# [Problem to solve]
Copy the entries from the very first line through the line containing "will [252, 84].", putting "assistant" in place of "agent" and changing nothing else.

# [Record extracts]
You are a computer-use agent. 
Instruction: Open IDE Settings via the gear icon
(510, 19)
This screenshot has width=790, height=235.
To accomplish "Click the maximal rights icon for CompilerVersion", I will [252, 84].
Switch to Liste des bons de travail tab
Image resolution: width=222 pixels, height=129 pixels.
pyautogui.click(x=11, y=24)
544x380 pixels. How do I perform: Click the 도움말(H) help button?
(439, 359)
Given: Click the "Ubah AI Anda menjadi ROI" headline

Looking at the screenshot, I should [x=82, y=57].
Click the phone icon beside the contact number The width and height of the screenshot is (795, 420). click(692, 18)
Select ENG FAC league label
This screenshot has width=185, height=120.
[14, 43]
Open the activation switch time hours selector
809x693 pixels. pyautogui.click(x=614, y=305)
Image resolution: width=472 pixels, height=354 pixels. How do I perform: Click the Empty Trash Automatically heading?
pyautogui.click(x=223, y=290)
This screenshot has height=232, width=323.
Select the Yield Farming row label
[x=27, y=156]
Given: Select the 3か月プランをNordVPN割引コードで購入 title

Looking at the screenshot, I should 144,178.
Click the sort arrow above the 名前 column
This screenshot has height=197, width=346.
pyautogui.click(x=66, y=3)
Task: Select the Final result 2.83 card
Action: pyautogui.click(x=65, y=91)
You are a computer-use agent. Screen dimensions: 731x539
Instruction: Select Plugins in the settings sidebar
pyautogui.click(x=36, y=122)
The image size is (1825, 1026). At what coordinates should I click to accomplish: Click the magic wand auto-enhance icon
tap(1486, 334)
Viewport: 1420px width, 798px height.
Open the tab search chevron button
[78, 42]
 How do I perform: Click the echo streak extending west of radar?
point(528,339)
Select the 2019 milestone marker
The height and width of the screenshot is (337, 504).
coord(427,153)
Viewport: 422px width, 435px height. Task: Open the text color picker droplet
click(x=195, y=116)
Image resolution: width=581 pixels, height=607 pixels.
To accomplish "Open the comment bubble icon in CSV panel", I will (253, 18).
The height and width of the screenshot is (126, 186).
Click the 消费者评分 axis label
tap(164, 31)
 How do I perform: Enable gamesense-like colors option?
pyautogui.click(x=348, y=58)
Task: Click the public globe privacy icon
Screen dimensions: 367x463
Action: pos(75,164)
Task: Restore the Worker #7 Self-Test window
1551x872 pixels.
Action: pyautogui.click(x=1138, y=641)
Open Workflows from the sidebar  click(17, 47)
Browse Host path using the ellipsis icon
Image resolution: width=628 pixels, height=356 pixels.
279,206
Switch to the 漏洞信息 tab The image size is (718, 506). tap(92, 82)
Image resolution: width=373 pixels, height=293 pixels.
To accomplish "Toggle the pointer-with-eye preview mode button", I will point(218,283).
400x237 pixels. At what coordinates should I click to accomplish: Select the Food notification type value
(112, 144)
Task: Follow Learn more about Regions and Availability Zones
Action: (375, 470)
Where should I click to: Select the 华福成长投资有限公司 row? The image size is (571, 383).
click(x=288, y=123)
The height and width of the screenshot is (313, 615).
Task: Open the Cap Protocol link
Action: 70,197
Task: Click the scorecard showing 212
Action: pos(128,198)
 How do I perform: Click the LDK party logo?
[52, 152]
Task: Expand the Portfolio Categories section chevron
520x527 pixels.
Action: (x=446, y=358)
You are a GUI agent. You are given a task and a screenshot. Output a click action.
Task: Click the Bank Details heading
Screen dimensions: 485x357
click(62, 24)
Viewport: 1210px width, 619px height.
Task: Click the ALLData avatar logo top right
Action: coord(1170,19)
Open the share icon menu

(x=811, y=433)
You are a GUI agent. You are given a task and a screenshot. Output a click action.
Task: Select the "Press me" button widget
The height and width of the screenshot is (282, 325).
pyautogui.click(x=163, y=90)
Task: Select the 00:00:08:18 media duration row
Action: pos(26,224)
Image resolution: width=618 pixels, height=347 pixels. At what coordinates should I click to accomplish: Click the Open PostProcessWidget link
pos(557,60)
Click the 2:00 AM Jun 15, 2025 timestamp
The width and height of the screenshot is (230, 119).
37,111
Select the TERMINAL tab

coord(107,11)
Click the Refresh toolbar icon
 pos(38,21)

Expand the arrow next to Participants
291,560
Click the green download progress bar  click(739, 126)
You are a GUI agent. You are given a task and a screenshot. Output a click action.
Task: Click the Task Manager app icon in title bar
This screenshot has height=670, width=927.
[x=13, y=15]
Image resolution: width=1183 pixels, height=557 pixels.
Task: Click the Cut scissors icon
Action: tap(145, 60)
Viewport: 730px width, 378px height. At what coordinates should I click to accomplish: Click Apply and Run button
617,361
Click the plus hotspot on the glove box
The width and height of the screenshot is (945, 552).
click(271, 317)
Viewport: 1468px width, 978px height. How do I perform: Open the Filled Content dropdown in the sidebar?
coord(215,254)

# [Answer to this exercise]
You are a computer-use assistant. 
Instruction: Open IDE Settings via the gear icon
(510, 19)
This screenshot has width=790, height=235.
To accomplish "Click the maximal rights icon for CompilerVersion", I will [252, 84].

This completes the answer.